His dark Inaugural address, full of needless and heedless lies, his strange behavior concerning attendance at his Inaugural and the nation’s popular vote total, and his persistent and continuing untruths about immigration and massive illegal voting have demonstrated that those offering this canard had matters very wrong. Trump daily has worked as President, and his aides have also pressed assiduously as well, to convince broad swathes of the American citizenry that truth, other government institutions and a free press are their enemy, while what the President says should simply be accepted without analysis or debate. He has, for example attacked the federal courts and argued that the judiciary does not possess a right to question his judgments as expressed in executive orders, despite the Constitution’s embrace of separation of powers and more than 200 years of precedent to the contrary. In this view, offered repeatedly in recent days by key White House officials, Trump’s perspective, however fantastical, should be accepted unquestioningly for no other reason than that he said it. As for the President, he simply repeats his lies and attacks, ad nauseum, apparently aiming to press those he is addressing to accept his version of events out of sheer fatigue, or because they are weary of feeling besieged with invective should they dare continue to question his pronouncements. If this tactic sounds chillingly familiar, it should, and it should also raise alarm bells, as every modern autocratic demagogue has pursued a like strategy.

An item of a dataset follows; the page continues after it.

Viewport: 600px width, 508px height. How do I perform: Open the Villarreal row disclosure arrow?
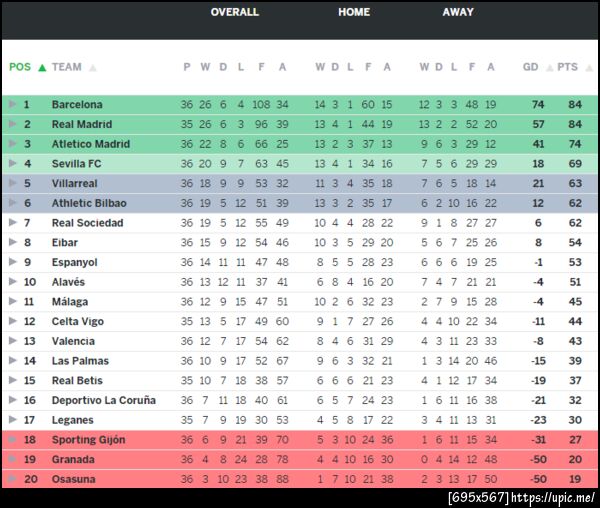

- Some suggested Trump was not serious when he offered broad denunciations during the campaign aimed at scapegoating multiple groups, including individuals with disabilities, Latinos and those of the Islamic faith.
His behavior once in office concerning his now infamous proposed border wall with Mexico and his cruel and ill-advised executive order banning travel and immigration from seven predominately Muslim nations and barring refugees from entering this country, have demonstrated these arguments were also patently false. To date in his presidency, Trump has behaved as an isolationist xenophobe who is willing to risk the civil rights and freedom as well as prosperity of his nation’s citizens as he pursues his bleak vision of a country that must arm belligerently, build walls and hunker down in the face of global complexities.
- Some argued Trump did not “really” mean what he said when he spoke in angry and dystopian tones concerning the military (and overall) decline of America during the campaign, since that vision was verifiably false.
Once President, Trump soon proved this claim wrong, too. In office, he has repeated those same false assertions and is proposing massive increases in spending for the Pentagon, which already receives more than $600 billion per year, more than the total such expenditures of the next eight highest nations defense spending combined, and which had not sought large increases previously or argued the U.S. had fallen into strategic peril.
- Some contended during the campaign that even though he was not a blue-collar person of the sort to whom he sought to appeal, Trump would work to represent the interests of that constituency once in office, since his success would depend on their continued support.
In fact, the President’s mercantilism, erratic behavior and attack on the Dodd-Frank protections against market actor chicanery indicate he either does not care about the potentially very negative implications of these stands for those who voted for him, or is too uninformed to understand how badly his actions will hurt those who placed their faith in him. Neither of these possibilities inspires confidence or serves the needs of those who elected him.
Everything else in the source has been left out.